HK court to rule on Tiger hedge fund trading ban within 2 weeks

Tiger Asia is challenging the Securities and Futures Commission's (SFC) proposed ban and asset freeze, saying the regulator should stick to just pursuing a criminal prosecution.

The SFC says it has to use a two-fold strategy to tackle market misconduct -- institute criminal proceedings but also take remedial actions to ensure investor protection and claw back the profits made from insider-dealing cases.

But given that Tiger Asia and all of its employees are based outside of Hong Kong, the SFC has not been able to ?pursue a criminal case against the individuals it alleges were involved.

In the first case of its kind, the market regulator sought to prevent Julian Robertson-seeded Tiger Asia from dealing in listed securities and derivatives last year.

The SFC alleged that Tiger Asia, its portfolio manager Bill Hwang, and two other executives Raymond Park and William Tomita, engaged in insider trading and market manipulation in the shares of China Construction Bank Corp (CCB) and Bank of China in 2008 and 2009.

SFC has accused Tiger Asia of insider trading in shares of Bank of China in January 2009 after receiving confidential and price-sensitive information regarding two share placements. This was the second such charge levelled against the firm by the SFC.

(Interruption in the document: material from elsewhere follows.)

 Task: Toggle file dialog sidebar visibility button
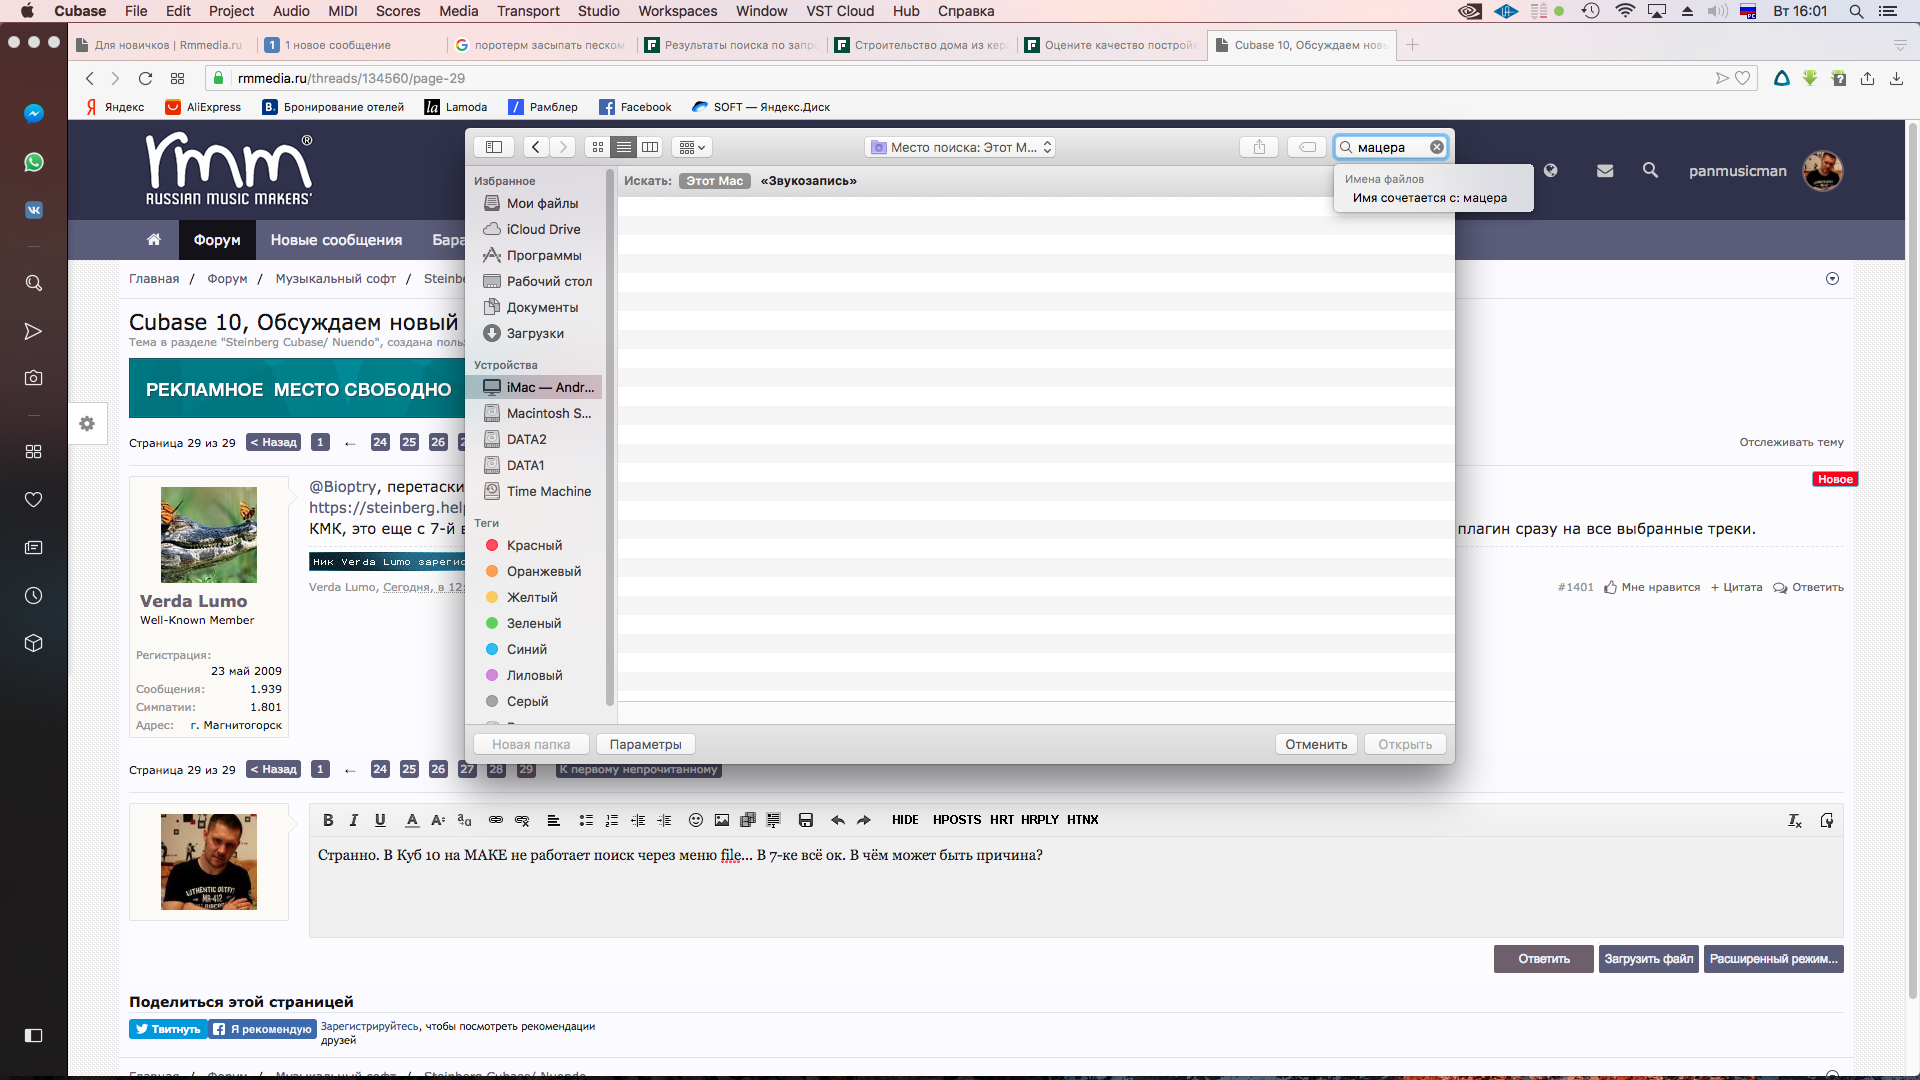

The regulator has applied to freeze HK$8.6 million ($1.1 million) of Tiger Asia's assets, the amount of notional profit made by the firm in one of the alleged insider-trading transactions in Bank of China.

In August 2009, the SFC applied for a high court injunction to freeze close to HK$30 million of Tiger Asia's assets, equivalent to the profit made by the firm through alleged insider trading in shares of China Construction Bank.